▶ **What is expected**: Give the records back in full, exactly as they read.

--- START ---

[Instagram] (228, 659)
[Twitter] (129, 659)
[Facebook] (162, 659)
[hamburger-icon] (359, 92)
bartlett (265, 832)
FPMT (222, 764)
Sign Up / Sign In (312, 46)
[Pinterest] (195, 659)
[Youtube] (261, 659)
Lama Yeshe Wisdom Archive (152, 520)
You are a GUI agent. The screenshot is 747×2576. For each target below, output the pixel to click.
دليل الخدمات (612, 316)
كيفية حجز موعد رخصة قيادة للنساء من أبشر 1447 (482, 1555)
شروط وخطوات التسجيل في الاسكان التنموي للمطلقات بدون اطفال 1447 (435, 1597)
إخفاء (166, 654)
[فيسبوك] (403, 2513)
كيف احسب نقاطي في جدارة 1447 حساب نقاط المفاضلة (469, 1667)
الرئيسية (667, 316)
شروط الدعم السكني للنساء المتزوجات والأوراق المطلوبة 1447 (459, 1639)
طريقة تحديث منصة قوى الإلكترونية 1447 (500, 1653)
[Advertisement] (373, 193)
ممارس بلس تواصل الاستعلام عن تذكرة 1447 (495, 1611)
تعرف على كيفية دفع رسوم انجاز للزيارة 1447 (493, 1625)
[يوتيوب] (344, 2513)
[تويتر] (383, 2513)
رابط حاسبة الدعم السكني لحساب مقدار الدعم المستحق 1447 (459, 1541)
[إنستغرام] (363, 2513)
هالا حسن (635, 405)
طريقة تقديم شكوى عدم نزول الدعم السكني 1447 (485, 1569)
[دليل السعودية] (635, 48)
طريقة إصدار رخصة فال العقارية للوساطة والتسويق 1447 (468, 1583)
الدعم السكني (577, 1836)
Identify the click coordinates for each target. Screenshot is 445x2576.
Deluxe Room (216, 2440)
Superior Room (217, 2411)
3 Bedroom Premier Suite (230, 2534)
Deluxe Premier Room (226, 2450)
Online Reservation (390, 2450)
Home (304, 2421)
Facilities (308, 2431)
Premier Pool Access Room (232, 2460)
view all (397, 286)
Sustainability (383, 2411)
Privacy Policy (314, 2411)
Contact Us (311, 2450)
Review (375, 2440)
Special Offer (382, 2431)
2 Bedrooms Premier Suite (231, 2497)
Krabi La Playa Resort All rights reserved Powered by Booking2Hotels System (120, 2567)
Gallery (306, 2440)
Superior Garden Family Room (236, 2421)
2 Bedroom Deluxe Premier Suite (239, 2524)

--- END ---

▶ **Completed exercise**:
[Instagram] (228, 659)
[Twitter] (129, 659)
[Facebook] (162, 659)
[hamburger-icon] (359, 92)
bartlett (265, 832)
FPMT (222, 764)
Sign Up / Sign In (312, 46)
[Pinterest] (195, 659)
[Youtube] (261, 659)
Lama Yeshe Wisdom Archive (152, 520)
You are a GUI agent. The screenshot is 747×2576. For each target below, output the pixel to click.
دليل الخدمات (612, 316)
كيفية حجز موعد رخصة قيادة للنساء من أبشر 1447 (482, 1555)
شروط وخطوات التسجيل في الاسكان التنموي للمطلقات بدون اطفال 1447 (435, 1597)
إخفاء (166, 654)
[فيسبوك] (403, 2513)
كيف احسب نقاطي في جدارة 1447 حساب نقاط المفاضلة (469, 1667)
الرئيسية (667, 316)
شروط الدعم السكني للنساء المتزوجات والأوراق المطلوبة 1447 (459, 1639)
طريقة تحديث منصة قوى الإلكترونية 1447 (500, 1653)
[Advertisement] (373, 193)
ممارس بلس تواصل الاستعلام عن تذكرة 1447 (495, 1611)
تعرف على كيفية دفع رسوم انجاز للزيارة 1447 (493, 1625)
[يوتيوب] (344, 2513)
[تويتر] (383, 2513)
رابط حاسبة الدعم السكني لحساب مقدار الدعم المستحق 1447 (459, 1541)
[إنستغرام] (363, 2513)
هالا حسن (635, 405)
طريقة تقديم شكوى عدم نزول الدعم السكني 1447 (485, 1569)
[دليل السعودية] (635, 48)
طريقة إصدار رخصة فال العقارية للوساطة والتسويق 1447 (468, 1583)
الدعم السكني (577, 1836)
Identify the click coordinates for each target. Screenshot is 445x2576.
Deluxe Room (216, 2440)
Superior Room (217, 2411)
3 Bedroom Premier Suite (230, 2534)
Deluxe Premier Room (226, 2450)
Online Reservation (390, 2450)
Home (304, 2421)
Facilities (308, 2431)
Premier Pool Access Room (232, 2460)
view all (397, 286)
Sustainability (383, 2411)
Privacy Policy (314, 2411)
Contact Us (311, 2450)
Review (375, 2440)
Special Offer (382, 2431)
2 Bedrooms Premier Suite (231, 2497)
Krabi La Playa Resort All rights reserved Powered by Booking2Hotels System (120, 2567)
Gallery (306, 2440)
Superior Garden Family Room (236, 2421)
2 Bedroom Deluxe Premier Suite (239, 2524)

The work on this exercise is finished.